The public sector provides 38% of “climate finance”, but note, if it disappeared, the sector would shrink by more than 38%, because some of the private money would disappear too. This, below, is their nice way of saying they feed off taxpayer subsidies.

“Landscape 2013 confirms that public policies, resources, and money are the ‘engine room’ of the climate finance system, and can alter the balance between risk and return in ways that drive the supply and demand for finance. Private capital flows into climate investments when public incentives

and money make them commercially attractive by taking-off risk and reducing incremental costs. While many countries have policy frameworks that provide such incentives, significant capacity and incentive gaps remain.

The first thing on their list is to ensure the gravy keeps flowing from taxpayers…

“We offer the following findings as action points for policymakers:
“1. Develop well-articulated domestic enabling environments to encourage further private investment.

Point 2: Citizens need to take more risk, because the private sector realizes how fickle this all is. Private money doesn’t want to go to Uganda.

“Recognize that private actors prefer familiar policy environments where the perception of risk is lower.

“…the 24% of climate finance that flowed between countries in 2012 was dominated by mostly  publicly funded North-South flows. Of private flows, the vast proportion was invested in  developed countries…

Point 3: What’s a new “risk mechanism”? Is that a way of disguising real risks, or a new way of shifting risk from investors to the taxpayer? (If I invent Climate-Blackjack, is that another new risk management tool?)

“There is potential for government-backed sponsors to scale up the provision of new and improved risk mechanisms. Landscape 2013 highlights the potential of government-backed sponsors such as DFIs, a coalition of like-minded governments and potentially, the Green Climate Fund (GCF), in scaling up provision of new and improved risk instruments.
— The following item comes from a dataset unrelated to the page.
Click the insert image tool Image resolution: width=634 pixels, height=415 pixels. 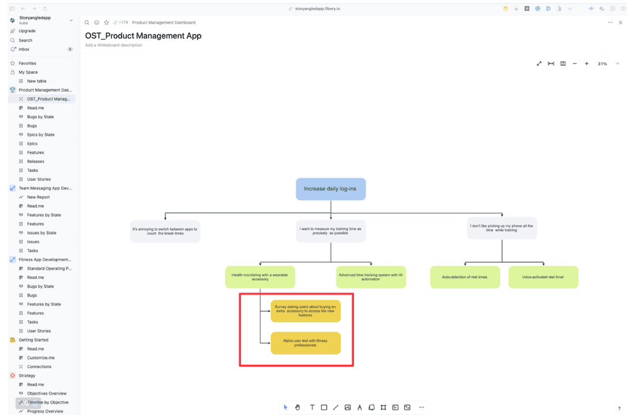348,407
OK. I scoff, but most of the people working in this — the accountants, marketers, lawyers, the odd engineer– are doing a hard day’s work. But in the end, together, this generates the most highly leveraged kind of lobbying machine. Without government policies hoping to change the weather, the industry collapses. That is not like big-oil. If the government stopped subsidizing car manufacturers, people would just import cars from overseas. If the government made the outrageous move of banning all new fossil-fuel cars, everyone would just keep driving their old one. Modern cars don’t need government subsidies to work, and big-oil doesn’t need government policies to sell oil — but windmills and solar panels certainly do.